Roberto Mata Taller de Fotografia

desde 1993

Museo de la Fundación John Boulton

Visita al Museo Boulton (o cuando medité en el destino de mis cosas)

08 de junio de 2010
Historias que Laten
Joaquín Pereira
@kinjote
3000 caracteres con espacios

Sí, fue culpa de esa recepcionista amargada que me dijo “La reunión es a las 11:00 am, ahora no puede pasar” lo que hizo que diera una vuelta alrededor de la Torre de la Prensa. El Panteón Nacional seguía allí, a un lado, resguardando los huesos de personajes ilustres del país desde que Antonio Guzmán Blanco decidió que se usara para tal fin el 27 de marzo de 1874.

Las nubes oscuras que se veían a los lejos ocultando El Ávila eran un mal presagio, pero más valió mi claustrofobia. Caminé hacia la Biblioteca Nacional y al ver que la oficina de Fotografía no tenía ninguna exposición enfilé mis pasos hacia el Archivo General de la Nación. El Ministerio de la Cultura - aún sin sede propia - ocupa algunas oficinas de este espacio destinado a guardar la memoria de los venezolanos. Un grupo de ex trabajadores molestos protestaban en las puertas exigiendo su reenganche.

Todo pasó muy rápido, tras unas primeras gotas aisladas se desató un aguacero como no había visto en meses. Corrí hacia una puerta abierta coronada con el número 3 y me sorprendió observar un nombre que no esperaba encontrar entre tanto espacio ganado - o tomado- por la llamada revolución. La casona a la que había entrado, y que alguna vez seguramente fue usada para hacer la vida: comer, bañarse, hacer el amor… ahora era usada por el Museo de la Fundación John Boulton.

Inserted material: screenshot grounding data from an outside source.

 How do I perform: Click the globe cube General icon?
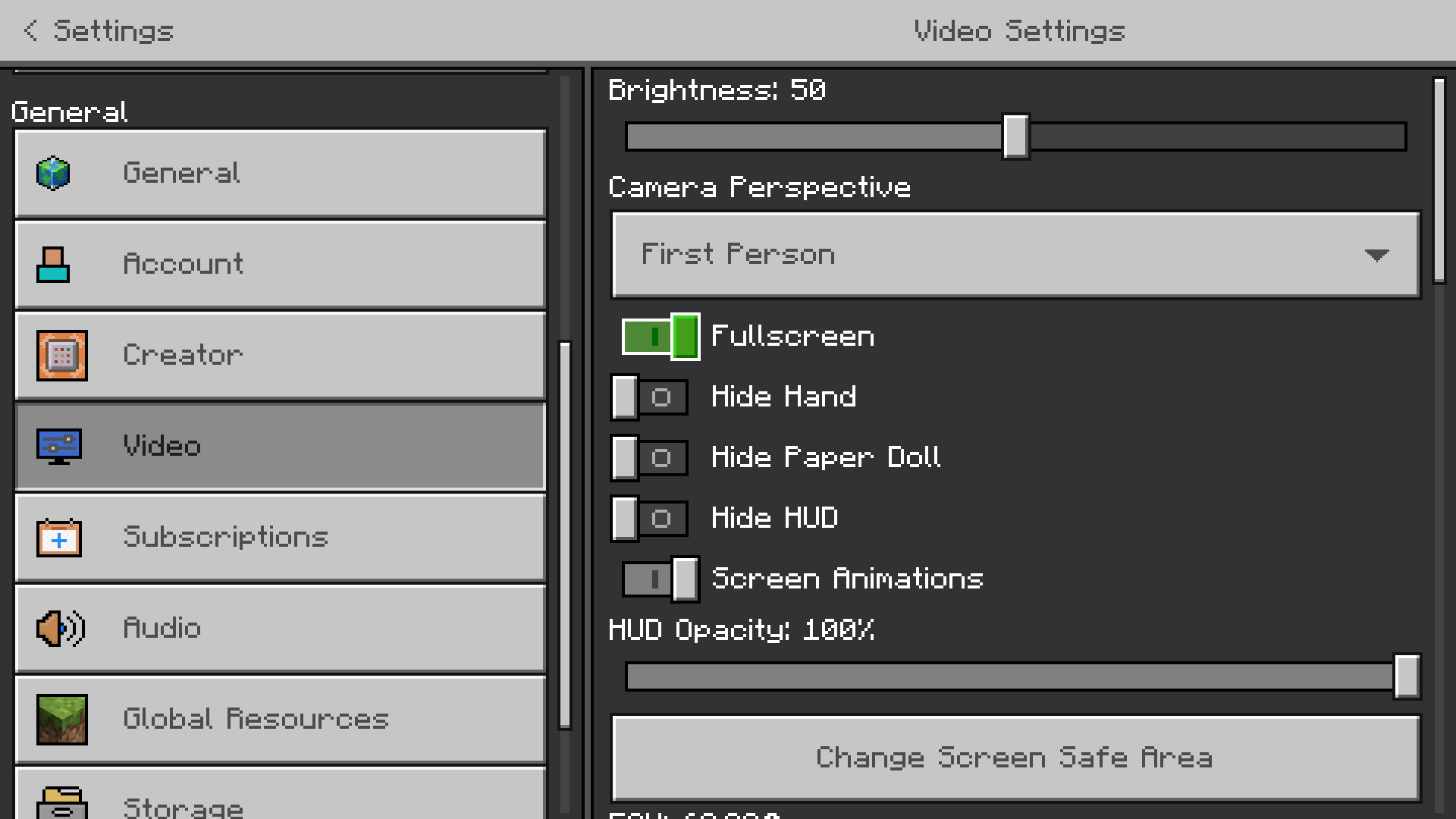coord(53,174)
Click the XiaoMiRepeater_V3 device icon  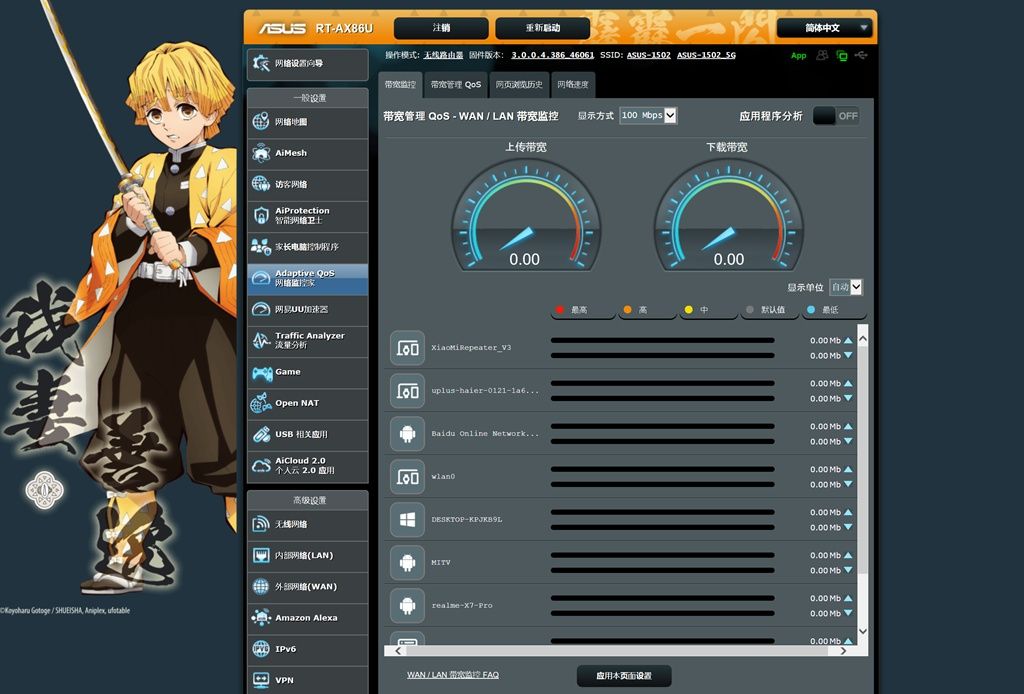click(407, 348)
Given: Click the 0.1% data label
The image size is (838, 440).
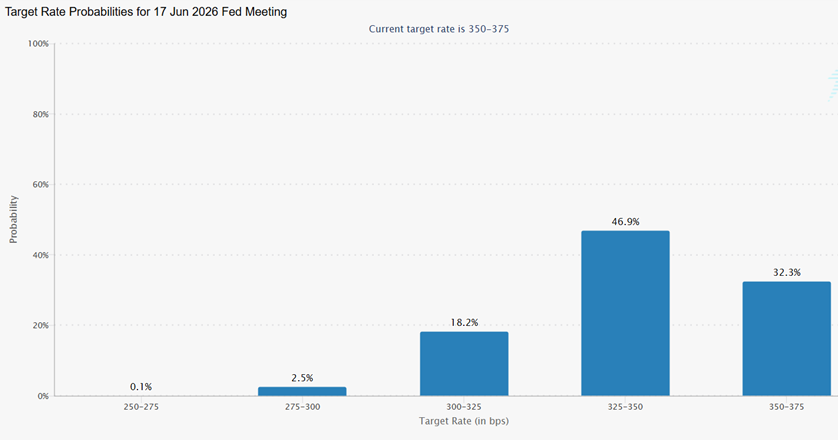Looking at the screenshot, I should click(x=141, y=386).
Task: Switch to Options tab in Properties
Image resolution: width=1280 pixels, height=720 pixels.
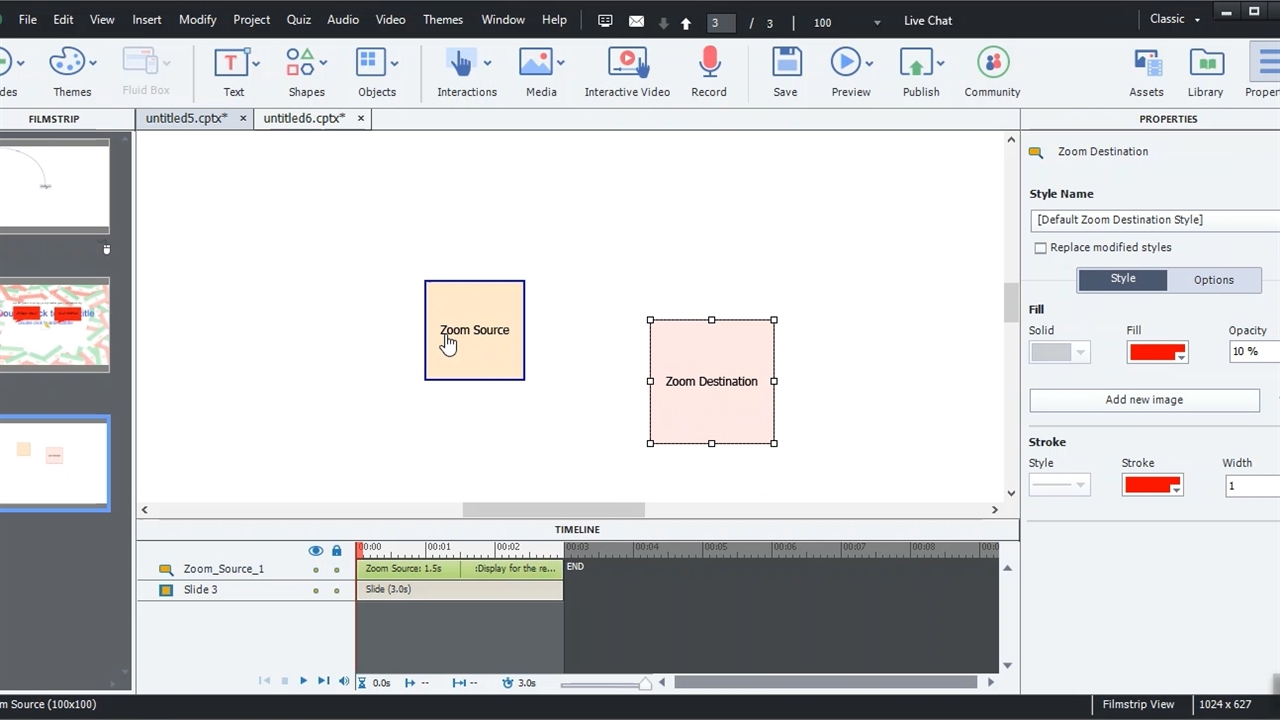Action: click(x=1213, y=280)
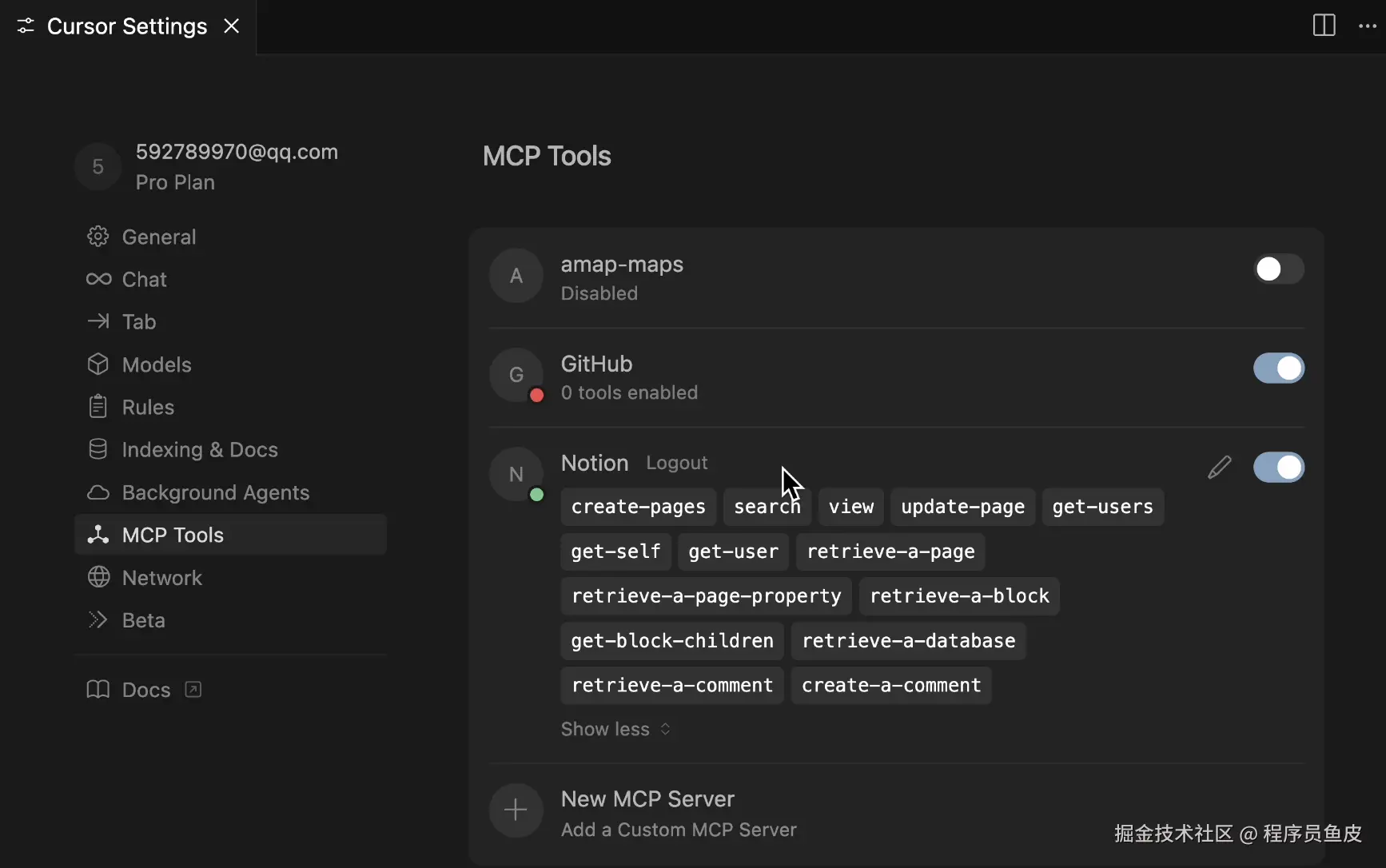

En el zaguán de entrada dos cuadros franqueaban el paso: en una pared Boulton firme y trajeado de gala apoya una mano sobre libros y papeles, mientras que frente a él un oleo le intenta regalar un paisaje que alivie un poco su monótona vida transformada en pintura.

Luego de empujar unas modernas puertas de vidrio se observa el centro de la casona donde alguna vez habría plantas que se enseñorearían al sol del mediodía y se bañarían con la lluvia algunas tardes. Hoy sólo hay piedras y un busto que te sitúan en el tiempo actual, te recuerdan que aún no formas parte del museo.

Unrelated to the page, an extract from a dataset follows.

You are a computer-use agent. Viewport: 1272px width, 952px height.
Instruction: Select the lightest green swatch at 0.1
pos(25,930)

En la primera sala a la derecha - por obra y gracia de algún curador- un manojo de sillas parece flotar frente a una pared tornada en carta por una serie de palabras pintadas. ¿Cuándo las sillas de mi casa flotarán como éstas? ¿Cuándo dejaran de servir para sentarse y se convertirán en objetos decorativos? ¿O es que aspiro mucho y quizás terminen rotas en algún botadero de basura estorbándole el paso a algún pichachero? ¿Mis sillas irán al cielo o al infierno?

Una colección de platos me recuerdan la manía que tiene mi madre de conservar en cajones las bajillas que nunca usará. En otro cuarto monedas y documentos de deudas descansan por fin de las ambiciones y esperanzas de quienes los usaron.

Tras un vidrio reposa un catalejo – ya no hay mares que lo maravillen-, le tomo una foto y luego me quedo mirando mi cámara como quien ha sufrido un déjà vu. Una estatua de una diosa griega sosteniendo cansada una lira parece burlarse de mí.

Salgo del recinto sin esperar que escampe, la lluvia empapándome me recuerda que sigo vivo y que soy más importante que mis cosas.